4
votes

I'm new to unit testing (recent grad now in the real world). I'm baffled at how long it takes to write tests.

Let's take a basic example. I write a function like:

def add(a, b)
    return a + b

and I want to test it for inputs of integers and floats of unlimited precision. For example, a test case name may be test_add_negative_integer_to_negative_integer.


Assumption
Testing edge cases at the boundaries is representative of all other cases.
Edges/Boundaries
Numerical types = {integer, float}
Numerical values = {negative, zero, positive}
Number of test cases
Combinations with repetition (Assuming parameter order is not important).

C(3 + 2 - 1, 2) * C(2 + 2 - 1, 1) = 18 test cases to meet the assumption condition.
Adding another value to to the numerical types set yields 36 different test cases.

Am I doing something wrong?

3

3 Answers

2
votes

What is the goal of your test?

Is it an exhaustive coverage of all possible inputs? It would take 18 test cases to fully cover all combinations, as you listed, but are those combinations necessary??

A risk analysis goes hand in hand with determining how exhaustive tests have to be for code. What is both the technical risk and the business risk associated with this method having defects? If it is a critical risk then all 18 combinations are probably necessary. In addition some sort of random testing is very helpful as well.

IMO, for unit testing, I have found that coverage is a good guiding metric, that provides a high degree of confidence, while avoiding all combinations. If you use coverage as a goal, then this method would only require a single unit test.

If this is a critical function, and requires all combinations, I would recommend a data-driven approach. It is a clean way to specify all 18 test cases and drive each test using the same code. It solves the problem of having to write 18 separate test_this_and_this.

Using nose-parameterized:

@parameterized([
    (1, -1.0, 0),
    (2, 3, 8),
    (1, 9, 1),
    (0, 9, 0),
])
def test_add(first, second, expected):
    assert_equal(add(first, second), expected)

Data driven tests are also a wonderful organizational tool. If you find yourself working with non-technical testers, it is powerful to be able to create a test driver, then have someone non-technical design a CSV with all the relevant business related test cases, and provide it as input to your data driven test.

2
votes

I think the answer to your question is simple: apply the TDD process, and you'll see the problem automatically goes away.

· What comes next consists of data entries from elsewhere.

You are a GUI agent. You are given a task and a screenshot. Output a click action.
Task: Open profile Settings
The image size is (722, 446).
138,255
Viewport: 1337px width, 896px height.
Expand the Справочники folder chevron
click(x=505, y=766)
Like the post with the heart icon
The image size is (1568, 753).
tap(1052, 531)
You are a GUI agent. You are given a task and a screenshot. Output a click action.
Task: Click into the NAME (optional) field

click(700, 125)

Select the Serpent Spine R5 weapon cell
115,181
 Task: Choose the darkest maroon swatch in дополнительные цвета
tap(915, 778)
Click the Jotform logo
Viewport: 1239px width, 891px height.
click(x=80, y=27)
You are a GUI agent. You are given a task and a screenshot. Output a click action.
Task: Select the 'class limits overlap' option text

To be more specific, you would start by writing your first test for the "add(a, b)" feature. This can be done with a single-line test method, for an initially empty implementation of the "add" method. The test (say add(1, 2) == 3) will fail as expected.

After getting this first test to pass, and only then, you would try and write a second test.

And here is the key to why this process works: the second test first needs to fail for a valid reason. The "valid reason" would be directly related to some other business requirement that the current "add" implementation does not yet fulfill. If you can't find such a requirement, then there won't be a second test.

Repeat the above until no new tests can be added. You'll see that a much smaller number of tests will be needed to achieve full coverage of the desired functionality.

1
votes

Unit testing is a practical way of writing/testing code (TDD is writing your unit test first to help you develop your code).

A couple of things you should consider:

  • Test only your code. Testing others' API (in your case, the system's API) is a sink hole just like you described (it is no longer unit testing). This would only require one test: verify when calling add + is called.

  • Test only that which could possibly break. Getters and setters and simple wrappers (like you have here) are not likely to break by you or one of your teammates. Bugs occur in places (ie., cyclomatic complexity, strange coupling, code with lots of churn), this is where you want most of your tests.

  • Finally, if you were writing the code for system +, you might want all those 18 tests but probably not, there is a certain symmetry to integers.

Remember, unit testing is to help you develop and maintain code. If it is not helping, try doing less.

I usually have 1 1/2 times as much unit test code as I do production code.